Samaan’s haul comes from a handful of farms in the Sacramento area, including Abbott Organics, where he and wife Aimee Benner grow garlic and greens and where the tricycle lives when not in action. For the past six weeks, he’s brought seasonal goods like apple and pumpkin pies from Bodhaine Ranch in Camino and jars of honey from Arden’s To Bee Young Apiaries to the midtown spot, hoping to catch lunchers passing by.

During the summer months when days were longer, Samaan had been pedaling the tricycle, which weighs a few hundred pounds loaded, all over Sacramento and West Sacramento trying to sell produce on residential streets. It’s decked out with a megaphone that he uses to play gypsy jazz as he cruises by at 8 to 10 mph.

“I’m roaming, playing, announcing and catching the squint of blinds,” he said. “I’m waving, they’re looking straight at (the tricycle), and usually that person will come out. … Every single person gets a smile and a wave and positivity. It feels good doing that.”

Now that daylight is waning earlier, Samaan is shifting from the “ice cream truck” model to a slightly more stationary method. On weekday afternoons, he bikes the goods in from West Sacramento and parks them in front of partner businesses downtown, such as Edible Pedal bike shop and delivery service, where he was Friday, and La Bonne Soupe Cafe at Eighth and J streets.

The timing is ideal considering that several farmers markets held downtown midweek recently closed for the season, said Benner. The young entrepreneurial couple hope to fill the gap that those markets left and continue providing organic produce options to customers year-round.

Dan Best, manager of more than a dozen Certified Farmers’ Markets in Sacramento County, said he has to close some of his locations during the winter because demand drops below a point of sustainability.
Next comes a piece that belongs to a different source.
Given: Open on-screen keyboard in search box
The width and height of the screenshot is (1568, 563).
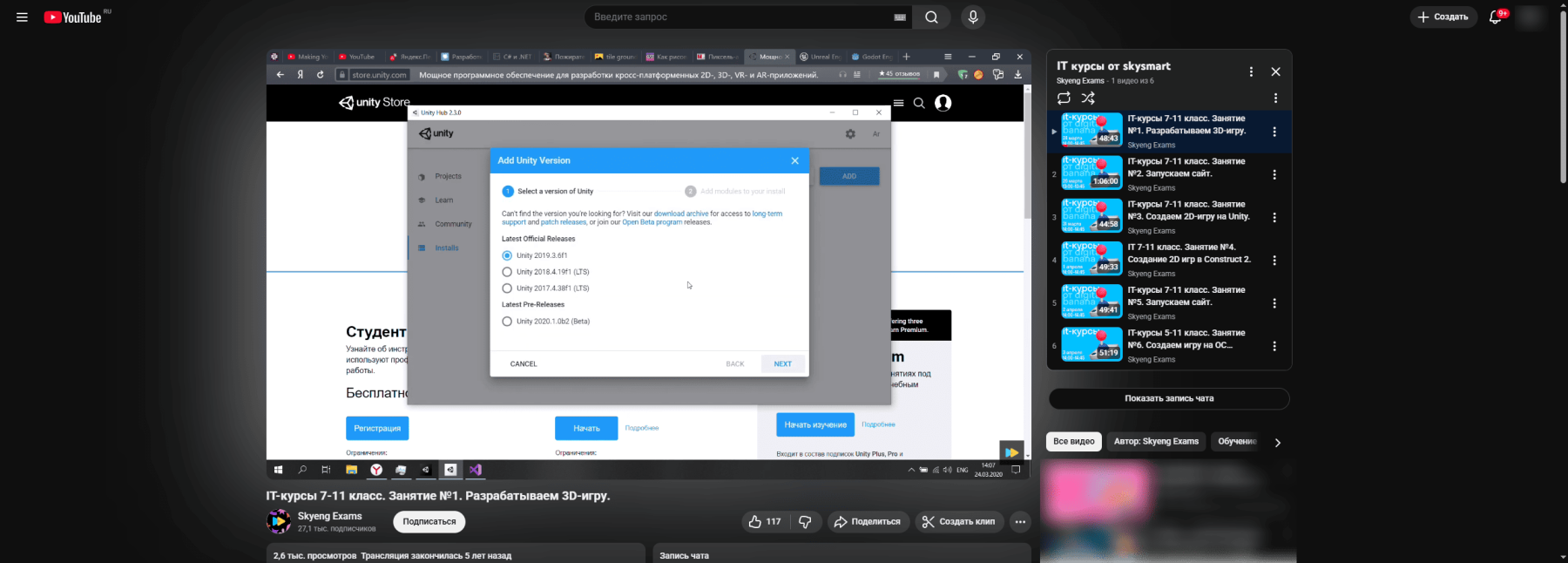Looking at the screenshot, I should click(900, 17).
The pedestrian markets, as he calls the downtown markets, draw people less consistently than community markets, such as the Sunday market held under the freeway, which survive year-round because people drive there to do the bulk of their grocery shopping.
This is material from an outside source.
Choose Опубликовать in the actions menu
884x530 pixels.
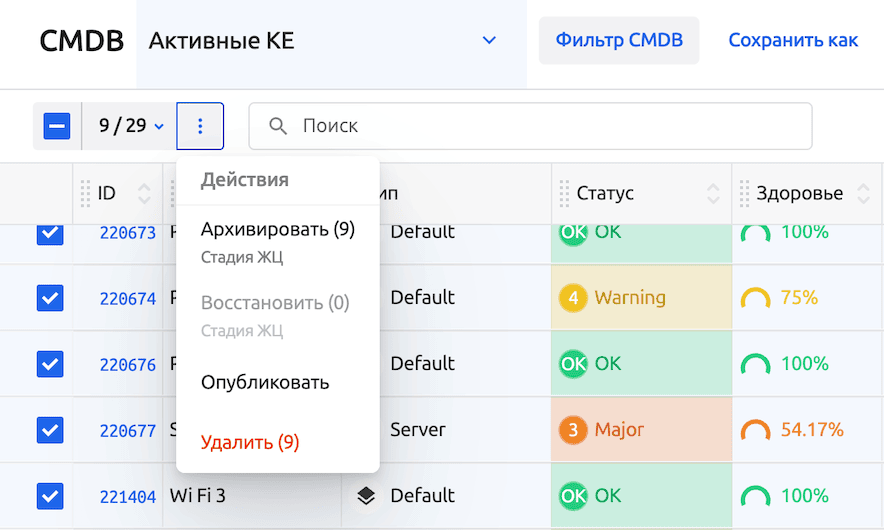[x=265, y=383]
“At the pedestrian markets, people just come check it out and maybe don’t buy much or anything at all,” he said. “There has to be enough customer base. We know it’s not penciling out, so we sometimes make the decision that this market is not supporting the farmers.”

But Samaan, a part-time farmer and part-time bike-building enthusiast, said he believes he can at least break even with community collaboration and the right advertising.
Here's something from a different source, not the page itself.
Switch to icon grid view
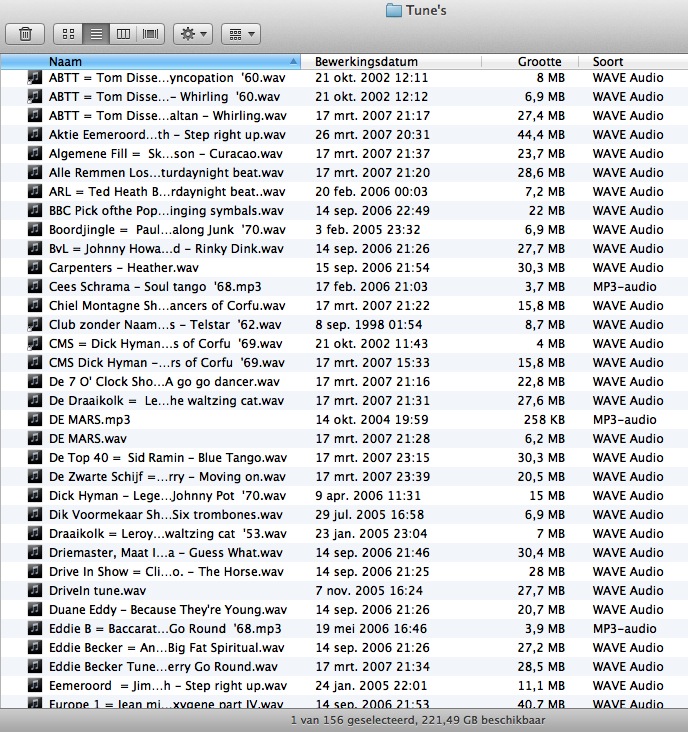The height and width of the screenshot is (732, 688). tap(68, 34)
One couple who stopped by Friday said they put off going to the grocery store so they could visit the Veggie Trike. Rick Houston, a regular at Edible Pedal, took a photograph of the produce display and posted it on Facebook, hoping to draw more people to the stand.

“It’s indicative of where our priorities and our ethos are headed, in terms of eating properly … now it’s more accessible,” he said. “Obviously you’re not going to be able to have enough food for 100 people to get their groceries, but it’s nice for people to be able to come pick something up. It’s close. It’s clever.”

The Veggie Trike, which is licensed as a business through the city of West Sacramento, was constructed by Cycle Trucks, a West Sacramento business specializing in cargo bikes that are made for carrying loads. Samaan said he intends to work with the company to build a coffee tricycle, which he’ll use to tote local brews around the Capitol in the mornings.

For many in Sacramento, the concepts of quality food and quality bicycles go hand in hand. In addition to its function as a bike shop, Edible Pedal handles deliveries for Magpie Cafe, Hot Italian, Ginger Elizabeth Chocolates and other “slow food” institutions around Sacramento. Edible Pedal owner John Boyer said the Veggie Trike fits perfectly into the shop’s mission.

“It’s probably senior to the bikes here, the delivery of good quality food, especially to the workaday world down here,” he said. “We want to feed them right so they don’t fall asleep on their desks at 3 o’clock.”